From what I can see, there are no practical effects to giving homosexuals the right to enter into the same kind of marital contracts that heterosexuals enter into. It’s just that word. The courts have already determined that allowing that one word to define homosexual unions is consistent with equal treatment under the law. That seems reasonable to me. Some of my good friends are gay, and they have written extensively about why this issue is important to them (see Todd’s Hammer, Sideon’s Sanctuary, and a new blog I just discovered, Yes I Am).

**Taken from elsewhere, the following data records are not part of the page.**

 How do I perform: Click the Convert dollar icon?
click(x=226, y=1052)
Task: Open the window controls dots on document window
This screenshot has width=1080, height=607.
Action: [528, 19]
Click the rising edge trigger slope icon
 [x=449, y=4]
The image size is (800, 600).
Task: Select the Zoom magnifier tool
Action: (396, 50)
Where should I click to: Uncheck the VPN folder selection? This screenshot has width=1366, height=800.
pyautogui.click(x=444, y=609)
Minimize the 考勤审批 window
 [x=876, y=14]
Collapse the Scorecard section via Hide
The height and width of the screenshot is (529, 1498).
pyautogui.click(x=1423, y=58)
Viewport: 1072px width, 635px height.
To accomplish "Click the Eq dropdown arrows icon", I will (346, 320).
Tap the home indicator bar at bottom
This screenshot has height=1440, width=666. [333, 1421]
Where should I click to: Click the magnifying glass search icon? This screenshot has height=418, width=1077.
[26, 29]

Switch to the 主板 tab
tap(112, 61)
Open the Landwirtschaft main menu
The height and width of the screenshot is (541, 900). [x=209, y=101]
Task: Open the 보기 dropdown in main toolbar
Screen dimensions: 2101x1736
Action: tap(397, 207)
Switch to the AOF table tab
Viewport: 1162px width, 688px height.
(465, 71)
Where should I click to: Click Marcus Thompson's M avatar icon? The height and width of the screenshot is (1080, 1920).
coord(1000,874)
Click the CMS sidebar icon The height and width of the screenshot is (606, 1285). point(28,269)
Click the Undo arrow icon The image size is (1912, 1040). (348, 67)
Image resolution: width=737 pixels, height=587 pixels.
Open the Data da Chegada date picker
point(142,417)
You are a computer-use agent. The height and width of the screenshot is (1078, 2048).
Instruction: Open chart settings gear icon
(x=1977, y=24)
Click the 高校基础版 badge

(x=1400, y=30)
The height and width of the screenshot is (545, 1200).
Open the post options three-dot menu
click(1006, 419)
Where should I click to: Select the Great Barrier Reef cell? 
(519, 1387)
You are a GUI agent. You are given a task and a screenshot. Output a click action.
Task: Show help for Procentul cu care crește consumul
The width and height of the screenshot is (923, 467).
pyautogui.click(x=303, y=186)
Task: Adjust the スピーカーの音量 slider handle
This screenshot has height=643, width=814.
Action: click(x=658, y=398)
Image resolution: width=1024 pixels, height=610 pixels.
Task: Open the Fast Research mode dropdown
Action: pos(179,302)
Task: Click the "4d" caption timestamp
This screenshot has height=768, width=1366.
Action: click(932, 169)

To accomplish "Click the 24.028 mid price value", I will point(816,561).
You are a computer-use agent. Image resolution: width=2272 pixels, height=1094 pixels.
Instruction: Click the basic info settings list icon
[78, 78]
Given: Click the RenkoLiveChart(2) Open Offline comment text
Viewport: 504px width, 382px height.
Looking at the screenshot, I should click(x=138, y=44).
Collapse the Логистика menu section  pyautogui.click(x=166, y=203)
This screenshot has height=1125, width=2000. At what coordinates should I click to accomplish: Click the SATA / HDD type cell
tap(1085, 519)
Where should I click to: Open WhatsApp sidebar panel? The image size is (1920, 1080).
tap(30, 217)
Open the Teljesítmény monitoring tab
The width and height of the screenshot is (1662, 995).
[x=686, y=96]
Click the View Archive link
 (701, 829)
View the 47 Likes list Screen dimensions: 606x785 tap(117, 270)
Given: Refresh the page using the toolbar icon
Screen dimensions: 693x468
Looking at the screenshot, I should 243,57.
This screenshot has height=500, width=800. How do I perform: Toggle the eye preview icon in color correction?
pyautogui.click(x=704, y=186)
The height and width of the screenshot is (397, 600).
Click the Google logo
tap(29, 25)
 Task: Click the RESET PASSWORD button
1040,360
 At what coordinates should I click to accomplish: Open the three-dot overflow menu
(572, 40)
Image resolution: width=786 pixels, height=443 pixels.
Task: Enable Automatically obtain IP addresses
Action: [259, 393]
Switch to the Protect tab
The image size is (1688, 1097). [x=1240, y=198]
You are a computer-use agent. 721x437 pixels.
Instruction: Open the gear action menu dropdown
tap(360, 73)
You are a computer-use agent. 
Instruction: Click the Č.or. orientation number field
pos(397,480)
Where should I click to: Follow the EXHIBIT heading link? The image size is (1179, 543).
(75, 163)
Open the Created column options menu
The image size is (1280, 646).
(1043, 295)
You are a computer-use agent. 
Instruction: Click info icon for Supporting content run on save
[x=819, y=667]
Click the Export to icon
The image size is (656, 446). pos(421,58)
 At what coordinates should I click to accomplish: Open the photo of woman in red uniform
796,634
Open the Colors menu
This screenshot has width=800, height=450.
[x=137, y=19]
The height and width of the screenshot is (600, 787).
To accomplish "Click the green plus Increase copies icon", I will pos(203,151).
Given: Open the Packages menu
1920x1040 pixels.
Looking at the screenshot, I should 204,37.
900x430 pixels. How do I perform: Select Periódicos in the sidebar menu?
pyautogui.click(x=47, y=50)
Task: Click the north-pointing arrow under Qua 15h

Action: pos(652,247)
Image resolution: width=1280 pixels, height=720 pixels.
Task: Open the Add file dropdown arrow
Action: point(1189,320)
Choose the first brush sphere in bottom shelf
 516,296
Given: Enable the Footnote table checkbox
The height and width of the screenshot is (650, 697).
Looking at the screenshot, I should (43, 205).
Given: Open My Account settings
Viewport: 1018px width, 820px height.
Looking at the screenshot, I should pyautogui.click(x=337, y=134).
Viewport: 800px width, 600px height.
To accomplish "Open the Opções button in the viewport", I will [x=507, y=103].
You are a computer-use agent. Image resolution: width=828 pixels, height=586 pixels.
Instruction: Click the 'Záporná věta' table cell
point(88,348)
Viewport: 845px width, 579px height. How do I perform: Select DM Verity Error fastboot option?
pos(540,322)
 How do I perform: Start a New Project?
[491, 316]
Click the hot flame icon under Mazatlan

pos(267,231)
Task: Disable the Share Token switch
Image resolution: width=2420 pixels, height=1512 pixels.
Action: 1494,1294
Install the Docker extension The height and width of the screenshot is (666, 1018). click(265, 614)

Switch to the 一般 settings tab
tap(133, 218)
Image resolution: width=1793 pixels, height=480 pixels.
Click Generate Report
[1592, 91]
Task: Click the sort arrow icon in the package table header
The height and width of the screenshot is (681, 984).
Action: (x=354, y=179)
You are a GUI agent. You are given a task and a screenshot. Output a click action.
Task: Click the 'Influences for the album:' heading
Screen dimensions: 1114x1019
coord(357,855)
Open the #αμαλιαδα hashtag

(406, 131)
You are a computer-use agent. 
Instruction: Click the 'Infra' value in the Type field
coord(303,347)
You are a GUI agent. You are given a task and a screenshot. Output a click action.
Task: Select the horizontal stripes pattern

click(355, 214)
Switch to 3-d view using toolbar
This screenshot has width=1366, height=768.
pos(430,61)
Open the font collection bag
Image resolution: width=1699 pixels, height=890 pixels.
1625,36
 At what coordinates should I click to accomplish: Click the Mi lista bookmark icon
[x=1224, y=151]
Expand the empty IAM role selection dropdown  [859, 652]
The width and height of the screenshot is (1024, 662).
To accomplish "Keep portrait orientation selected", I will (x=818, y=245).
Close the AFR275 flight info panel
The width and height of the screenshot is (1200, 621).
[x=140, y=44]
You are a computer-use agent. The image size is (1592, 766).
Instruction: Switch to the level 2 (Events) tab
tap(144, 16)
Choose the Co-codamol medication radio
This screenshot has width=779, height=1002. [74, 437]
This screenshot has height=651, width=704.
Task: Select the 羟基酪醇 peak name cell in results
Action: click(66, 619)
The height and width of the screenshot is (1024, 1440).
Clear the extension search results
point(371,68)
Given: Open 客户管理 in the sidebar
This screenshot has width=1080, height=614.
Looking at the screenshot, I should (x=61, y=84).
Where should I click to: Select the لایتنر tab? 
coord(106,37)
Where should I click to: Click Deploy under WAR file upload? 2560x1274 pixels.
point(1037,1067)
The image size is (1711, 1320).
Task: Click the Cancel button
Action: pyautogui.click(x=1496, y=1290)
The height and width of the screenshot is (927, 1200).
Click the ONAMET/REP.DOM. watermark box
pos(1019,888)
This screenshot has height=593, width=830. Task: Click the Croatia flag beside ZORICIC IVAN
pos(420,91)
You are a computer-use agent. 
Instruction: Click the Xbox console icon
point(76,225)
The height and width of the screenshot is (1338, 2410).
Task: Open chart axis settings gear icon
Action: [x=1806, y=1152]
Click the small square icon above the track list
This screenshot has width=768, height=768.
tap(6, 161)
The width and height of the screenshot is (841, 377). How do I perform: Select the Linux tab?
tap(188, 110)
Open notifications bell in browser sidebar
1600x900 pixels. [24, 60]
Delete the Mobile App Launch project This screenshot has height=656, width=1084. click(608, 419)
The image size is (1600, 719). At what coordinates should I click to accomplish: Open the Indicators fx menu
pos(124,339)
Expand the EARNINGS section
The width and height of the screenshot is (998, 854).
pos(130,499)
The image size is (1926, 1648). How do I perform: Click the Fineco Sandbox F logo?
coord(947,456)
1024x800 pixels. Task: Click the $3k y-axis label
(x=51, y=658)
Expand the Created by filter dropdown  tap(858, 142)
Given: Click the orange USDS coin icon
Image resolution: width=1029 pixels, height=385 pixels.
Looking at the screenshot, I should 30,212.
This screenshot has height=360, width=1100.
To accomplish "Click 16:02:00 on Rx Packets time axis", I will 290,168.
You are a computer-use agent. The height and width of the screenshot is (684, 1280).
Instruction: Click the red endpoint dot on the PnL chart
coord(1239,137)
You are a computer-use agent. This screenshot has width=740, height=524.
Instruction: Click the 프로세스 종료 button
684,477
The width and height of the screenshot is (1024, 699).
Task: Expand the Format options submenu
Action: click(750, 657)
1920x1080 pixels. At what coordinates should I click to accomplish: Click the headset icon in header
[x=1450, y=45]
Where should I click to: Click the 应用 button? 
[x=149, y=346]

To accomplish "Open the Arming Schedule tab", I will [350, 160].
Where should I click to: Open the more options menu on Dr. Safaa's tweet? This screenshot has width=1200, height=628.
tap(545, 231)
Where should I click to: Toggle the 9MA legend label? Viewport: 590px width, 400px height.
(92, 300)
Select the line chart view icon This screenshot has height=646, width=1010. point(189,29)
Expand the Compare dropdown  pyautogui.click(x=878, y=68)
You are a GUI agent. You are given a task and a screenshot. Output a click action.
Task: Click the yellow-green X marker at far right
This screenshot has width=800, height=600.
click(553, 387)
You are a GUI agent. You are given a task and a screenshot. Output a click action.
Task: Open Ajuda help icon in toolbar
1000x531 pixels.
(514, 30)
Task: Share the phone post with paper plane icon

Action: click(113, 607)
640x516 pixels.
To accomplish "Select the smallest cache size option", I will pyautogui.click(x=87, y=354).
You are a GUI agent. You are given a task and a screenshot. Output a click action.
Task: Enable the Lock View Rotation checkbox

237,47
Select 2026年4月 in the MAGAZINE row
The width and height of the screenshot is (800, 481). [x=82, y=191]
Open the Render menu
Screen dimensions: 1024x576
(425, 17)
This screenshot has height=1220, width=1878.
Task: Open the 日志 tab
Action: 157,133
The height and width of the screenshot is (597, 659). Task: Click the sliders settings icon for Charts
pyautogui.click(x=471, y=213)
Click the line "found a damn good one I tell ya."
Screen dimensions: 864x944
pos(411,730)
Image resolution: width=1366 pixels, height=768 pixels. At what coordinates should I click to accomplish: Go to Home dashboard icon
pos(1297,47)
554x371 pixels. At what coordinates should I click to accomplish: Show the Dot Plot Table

I completely understand where my friends are coming from. The judicial branch of government has confirmed that they have a right to marry (and call it a marriage), and yet certain groups are trying to take that right away. An analogy would be that after the Civil Rights movement of the 1950s and 1960s, white Americans banded together to amend the Constitution to provide for discrimination against non-whites.
So, what is it about that word that gets people so upset? I don’t need to mention that it’s a little hypocritical for Mormons to insist on a “one man, one woman” definition of marriage. For many years the federal government put a lot of pressure on the LDS church over its practice of non-traditional, polygamous marriage. But now they find themselves “defending” the use of a word because they don’t like the idea of a despised group co-opting “their” word.
Honestly, this whole business reminds me of the “coloreds” in South Africa. I’m not talking about black Africans, who were denied basic human rights, but rather I mean those of non-white races (Indians, Filipinos, and mixed-race people) who were sort of in a weird limbo: not being black, they weren’t as disdained as the African majority, but not being white, they were not granted the same political and social status as whites. That’s sort of what our society has done with homosexuality. The public face of Mormonism is tolerant, for the most part, but in private people disdain and joke about gays and lesbians. If nothing else, the fight over Prop. 8 is pushing some of the private into the public eye.
I suspect that some day soon the idea of discriminating against same-sex marriage will be treated with the same bemused puzzlement that we now feel when we think of whites-only drinking fountains. And everyone will know what most of us already know: the LDS church is on the wrong side of this issue.